3. Sorting is done by decreasing weighted variance of the partial dependence values, a measure of main-effect strength closely related (but not 100% identical) to [3].

### Flexibility

Thanks to the flexibility of the package, you can modify the results as you wish. For instance: what about putting results on training data besides those on test?

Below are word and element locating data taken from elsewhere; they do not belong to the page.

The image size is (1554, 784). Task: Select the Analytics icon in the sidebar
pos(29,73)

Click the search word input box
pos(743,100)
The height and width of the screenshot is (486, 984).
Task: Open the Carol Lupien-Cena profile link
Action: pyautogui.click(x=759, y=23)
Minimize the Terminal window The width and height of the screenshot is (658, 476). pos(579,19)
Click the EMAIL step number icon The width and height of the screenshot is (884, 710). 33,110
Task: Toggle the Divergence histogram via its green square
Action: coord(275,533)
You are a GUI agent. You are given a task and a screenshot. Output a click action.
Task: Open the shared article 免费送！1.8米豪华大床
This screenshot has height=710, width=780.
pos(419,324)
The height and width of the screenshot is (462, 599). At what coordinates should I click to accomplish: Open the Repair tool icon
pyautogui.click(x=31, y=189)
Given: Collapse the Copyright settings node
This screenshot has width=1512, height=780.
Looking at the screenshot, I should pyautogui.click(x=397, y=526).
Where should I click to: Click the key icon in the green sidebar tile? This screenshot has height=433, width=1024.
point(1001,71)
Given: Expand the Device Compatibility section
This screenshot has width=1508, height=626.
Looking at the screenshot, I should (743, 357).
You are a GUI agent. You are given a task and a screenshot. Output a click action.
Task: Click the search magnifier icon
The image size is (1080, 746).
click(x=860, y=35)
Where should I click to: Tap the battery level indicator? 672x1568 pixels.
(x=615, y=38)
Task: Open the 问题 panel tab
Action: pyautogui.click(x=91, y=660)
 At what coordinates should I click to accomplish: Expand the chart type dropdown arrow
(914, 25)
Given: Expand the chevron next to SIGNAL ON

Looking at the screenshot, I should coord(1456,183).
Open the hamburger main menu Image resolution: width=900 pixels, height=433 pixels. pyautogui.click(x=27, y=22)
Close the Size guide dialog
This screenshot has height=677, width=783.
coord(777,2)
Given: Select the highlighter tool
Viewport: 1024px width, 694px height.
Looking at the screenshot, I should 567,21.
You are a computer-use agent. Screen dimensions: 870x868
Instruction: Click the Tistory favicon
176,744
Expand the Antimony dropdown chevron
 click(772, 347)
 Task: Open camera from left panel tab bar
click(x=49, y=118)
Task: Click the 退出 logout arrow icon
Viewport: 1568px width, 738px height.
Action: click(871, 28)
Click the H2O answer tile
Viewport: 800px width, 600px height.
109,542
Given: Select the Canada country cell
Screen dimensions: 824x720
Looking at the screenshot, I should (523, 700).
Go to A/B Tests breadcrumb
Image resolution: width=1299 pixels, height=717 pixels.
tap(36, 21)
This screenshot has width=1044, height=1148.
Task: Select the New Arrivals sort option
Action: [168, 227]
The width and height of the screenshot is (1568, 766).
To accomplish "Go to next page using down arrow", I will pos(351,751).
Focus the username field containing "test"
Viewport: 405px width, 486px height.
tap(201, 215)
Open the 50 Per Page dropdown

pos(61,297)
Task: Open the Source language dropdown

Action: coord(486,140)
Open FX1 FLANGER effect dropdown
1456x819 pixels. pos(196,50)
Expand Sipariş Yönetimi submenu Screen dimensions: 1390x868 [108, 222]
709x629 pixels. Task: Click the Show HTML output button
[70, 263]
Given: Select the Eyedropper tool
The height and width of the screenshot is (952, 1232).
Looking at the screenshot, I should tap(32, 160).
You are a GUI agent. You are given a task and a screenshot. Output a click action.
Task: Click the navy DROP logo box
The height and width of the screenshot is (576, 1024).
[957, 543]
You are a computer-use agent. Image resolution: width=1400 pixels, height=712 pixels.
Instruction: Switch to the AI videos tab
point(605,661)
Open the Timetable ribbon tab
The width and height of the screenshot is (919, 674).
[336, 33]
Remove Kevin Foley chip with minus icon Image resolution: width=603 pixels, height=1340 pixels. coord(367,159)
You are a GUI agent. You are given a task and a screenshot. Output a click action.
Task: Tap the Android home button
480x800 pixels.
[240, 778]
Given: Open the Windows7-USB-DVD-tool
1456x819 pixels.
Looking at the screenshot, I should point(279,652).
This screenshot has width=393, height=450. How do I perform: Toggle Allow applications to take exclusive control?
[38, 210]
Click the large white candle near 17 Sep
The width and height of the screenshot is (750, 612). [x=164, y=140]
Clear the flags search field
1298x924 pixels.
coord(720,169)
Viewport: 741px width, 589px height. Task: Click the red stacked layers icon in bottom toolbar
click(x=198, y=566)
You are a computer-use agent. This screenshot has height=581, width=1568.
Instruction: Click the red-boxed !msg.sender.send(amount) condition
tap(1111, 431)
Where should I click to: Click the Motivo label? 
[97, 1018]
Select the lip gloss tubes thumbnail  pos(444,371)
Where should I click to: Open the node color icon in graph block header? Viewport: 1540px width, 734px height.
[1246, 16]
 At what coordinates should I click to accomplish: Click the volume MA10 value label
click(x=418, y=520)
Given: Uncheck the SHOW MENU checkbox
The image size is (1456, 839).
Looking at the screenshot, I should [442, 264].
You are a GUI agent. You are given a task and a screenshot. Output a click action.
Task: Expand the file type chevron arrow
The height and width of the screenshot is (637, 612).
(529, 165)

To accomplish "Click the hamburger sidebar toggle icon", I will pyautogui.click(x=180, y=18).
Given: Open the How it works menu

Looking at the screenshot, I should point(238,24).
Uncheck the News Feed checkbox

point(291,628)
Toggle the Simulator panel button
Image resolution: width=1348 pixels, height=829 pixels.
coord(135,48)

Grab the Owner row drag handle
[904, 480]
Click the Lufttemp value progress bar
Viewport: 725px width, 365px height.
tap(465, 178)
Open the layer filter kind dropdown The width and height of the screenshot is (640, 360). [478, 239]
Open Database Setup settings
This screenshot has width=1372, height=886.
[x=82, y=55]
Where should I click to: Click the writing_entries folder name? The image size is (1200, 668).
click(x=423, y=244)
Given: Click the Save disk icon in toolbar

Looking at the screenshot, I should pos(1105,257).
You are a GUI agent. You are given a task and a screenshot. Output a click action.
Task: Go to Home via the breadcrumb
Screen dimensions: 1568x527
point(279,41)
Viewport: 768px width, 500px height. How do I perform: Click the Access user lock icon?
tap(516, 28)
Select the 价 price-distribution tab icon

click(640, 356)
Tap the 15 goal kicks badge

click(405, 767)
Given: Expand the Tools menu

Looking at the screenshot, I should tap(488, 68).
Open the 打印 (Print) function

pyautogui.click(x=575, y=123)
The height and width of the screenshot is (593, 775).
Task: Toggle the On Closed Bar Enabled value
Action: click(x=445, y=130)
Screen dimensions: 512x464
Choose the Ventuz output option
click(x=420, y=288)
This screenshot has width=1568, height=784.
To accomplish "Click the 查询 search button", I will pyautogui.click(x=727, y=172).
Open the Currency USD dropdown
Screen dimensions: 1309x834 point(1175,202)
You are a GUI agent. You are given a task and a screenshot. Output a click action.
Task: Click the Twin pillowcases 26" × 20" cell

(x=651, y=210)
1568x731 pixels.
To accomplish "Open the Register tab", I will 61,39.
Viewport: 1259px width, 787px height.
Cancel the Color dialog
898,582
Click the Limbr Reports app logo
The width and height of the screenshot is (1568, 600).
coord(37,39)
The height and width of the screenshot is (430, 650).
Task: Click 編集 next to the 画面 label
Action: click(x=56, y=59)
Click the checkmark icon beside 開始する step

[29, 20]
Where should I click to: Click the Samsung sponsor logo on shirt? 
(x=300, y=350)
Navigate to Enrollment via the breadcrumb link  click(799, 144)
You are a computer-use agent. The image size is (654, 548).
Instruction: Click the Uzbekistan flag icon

Or comparing different models or subgroups?

```r
m_train <- feature_effects(fit, v = xvars, data = X_train, y = train$claim_nb)
m_test <- feature_effects(fit, v = xvars, data = X_test, y = test$claim_nb)

# Pick top 3 based on train
m_train <- m_train |>
update(sort_by = "pd") |>
head(3)
m_test <- m_test[names(m_train)]

# Plot combined one
c(m_train, m_test) |>
plot(
share_y = "rows",
ncol = 2,
byrow = FALSE,
stat = c("y_mean", "pred_mean"),
subplot_titles = FALSE,
title = "Left: Train - Right: Test",
)
```

![](man/figures/train_test.svg)

See Christoph Molnar's book [4] for more background on feature effects.

# References

1. Apley, Daniel W., and Jingyu Zhu. 2020. *Visualizing the Effects of Predictor Variables in Black Box Supervised Learning Models.* Journal of the Royal Statistical Society Series B: Statistical Methodology, 82 (4): 1059–1086. doi:10.1111/rssb.12377.
2. Friedman, Jerome H. 2001. *Greedy Function Approximation: A Gradient Boosting Machine.* Annals of Statistics 29 (5): 1189–1232. doi:10.1214/aos/1013203451.
.
3. Greenwell, Brandon M., Bradley C. Boehmke, and Andrew J. McCarthy. 2018.
*A Simple and Effective Model-Based Variable Importance Measure.* arXiv preprint. .
4. Molnar, Christoph. 2019. *Interpretable Machine Learning: A Guide for
Making Black Box Models Explainable*.